Step 6: The Training Loop

Now we put everything together into the full training algorithm. 
def train(X, Y, epochs=1000, lr=0.1, verbose=True):
    """
    Train a neural network using gradient descent.
    
    Args:
        X: Training inputs, shape (m, 2)
        Y: Training labels, shape (m, 1)
        epochs: Number of training iterations
        lr: Learning rate (step size)
        verbose: Print progress
    
    Returns:
        params: Trained parameters
        history: Loss at each epoch (for plotting)
    """
    # 1. Initialize parameters
    np.random.seed(42)  # For reproducibility
    params = init_params(2, 3, 1)
    history = []
    
    for i in range(epochs):
        # 2. Forward pass: compute predictions
        Y_pred, cache = forward(X, params)
        
        # 3. Compute loss
        loss = compute_loss(Y_pred, Y)
        history.append(loss)
        
        if verbose and i % 500 == 0:
            accuracy = np.mean((Y_pred > 0.5) == Y) * 100
            print(f"Epoch {i:4d} | Loss: {loss:.6f} | Accuracy: {accuracy:.1f}%")
        
        # 4. Backward pass: compute gradients
        grads = backward(X, Y, params, cache)
        
        # 5. Update parameters (gradient descent step)
        # Move each weight in the direction that reduces loss
        params["W1"] -= lr * grads["dW1"]
        params["b1"] -= lr * grads["db1"]
        params["W2"] -= lr * grads["dW2"]
        params["b2"] -= lr * grads["db2"]
    
    return params, history

# Train on XOR!
X = np.array([[0, 0], [0, 1], [1, 0], [1, 1]])
Y = np.array([[0], [1], [1], [0]])

print("=" * 50)
print("TRAINING NEURAL NETWORK ON XOR")
print("=" * 50)
trained_params, history = train(X, Y, epochs=5000, lr=0.5)

# Plot the learning curve
plt.figure(figsize=(10, 4))
plt.plot(history, linewidth=2)
plt.xlabel('Epoch', fontsize=12)
plt.ylabel('Loss', fontsize=12)
plt.title('Training Progress: Loss Over Time', fontsize=14)
plt.grid(True, alpha=0.3)
plt.show()

# Final evaluation
print("\n" + "=" * 50)
print("FINAL RESULTS")
print("=" * 50)
final_preds, _ = forward(X, trained_params)
print("\nInputs → Predictions → Actual")
for i in range(4):
    pred = final_preds[i, 0]
    actual = Y[i, 0]
    correct = "✓" if (pred > 0.5) == actual else "✗"
    print(f"({X[i, 0]}, {X[i, 1]}) → {pred:.4f}{actual} {correct}")
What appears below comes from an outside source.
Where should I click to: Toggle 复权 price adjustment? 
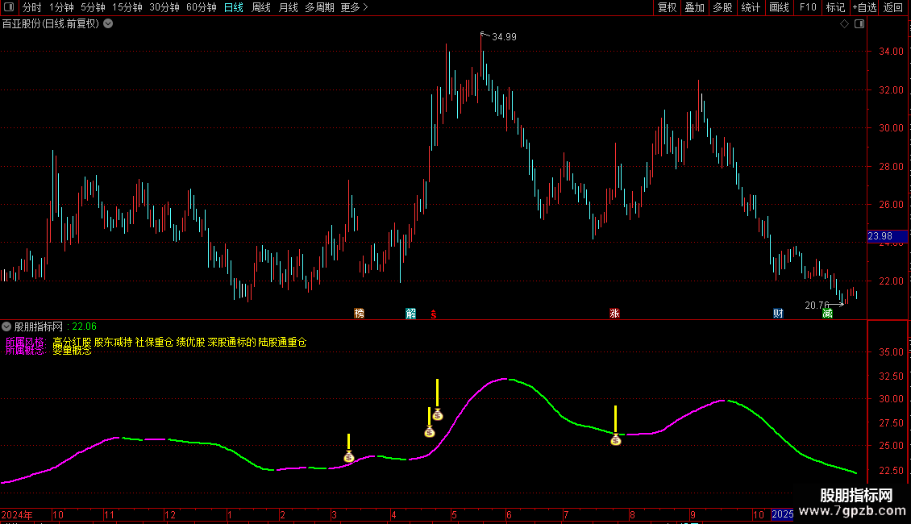coord(667,7)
accuracy = np.mean((final_preds > 0.5) == Y) * 100
print(f"\nFinal Accuracy: {accuracy:.1f}%")
Expected Output: 
==================================================
TRAINING NEURAL NETWORK ON XOR
==================================================
Epoch    0 | Loss: 0.249876 | Accuracy: 50.0%
Epoch  500 | Loss: 0.124234 | Accuracy: 75.0%
Epoch 1000 | Loss: 0.045678 | Accuracy: 100.0%
...

==================================================
FINAL RESULTS
==================================================

Inputs → Predictions → Actual
(0, 0) → 0.0234 → 0 ✓
(0, 1) → 0.9812 → 1 ✓
(1, 0) → 0.9756 → 1 ✓
(1, 1) → 0.0312 → 0 ✓

Final Accuracy: 100.0%

🎓 Understanding What You’ve Built

Let’s visualize what the network actually learned: 
def visualize_decision_boundary(params):
    """Visualize how the network separates the input space."""
    # Create a grid of points
    xx, yy = np.meshgrid(np.linspace(-0.5, 1.5, 200),
                          np.linspace(-0.5, 1.5, 200))
    grid = np.c_[xx.ravel(), yy.ravel()]
    
    # Get predictions for each point
    preds, _ = forward(grid, params)
    preds = preds.reshape(xx.shape)
    
    # Plot
    plt.figure(figsize=(10, 8))
    plt.contourf(xx, yy, preds, levels=50, cmap='RdYlBu', alpha=0.8)
    plt.colorbar(label='P(y=1)')
    
    # Plot training points
    colors = ['red' if y == 0 else 'blue' for y in Y.flatten()]
    plt.scatter(X[:, 0], X[:, 1], c=colors, s=300, edgecolors='black', linewidths=2)
    
    plt.xlabel('Input 1', fontsize=12)
    plt.ylabel('Input 2', fontsize=12)
    plt.title('Neural Network Decision Boundary for XOR', fontsize=14)
    plt.show()

visualize_decision_boundary(trained_params)
What you’ll see: The network has learned to create a non-linear boundary that correctly separates the XOR classes - something impossible with a single line!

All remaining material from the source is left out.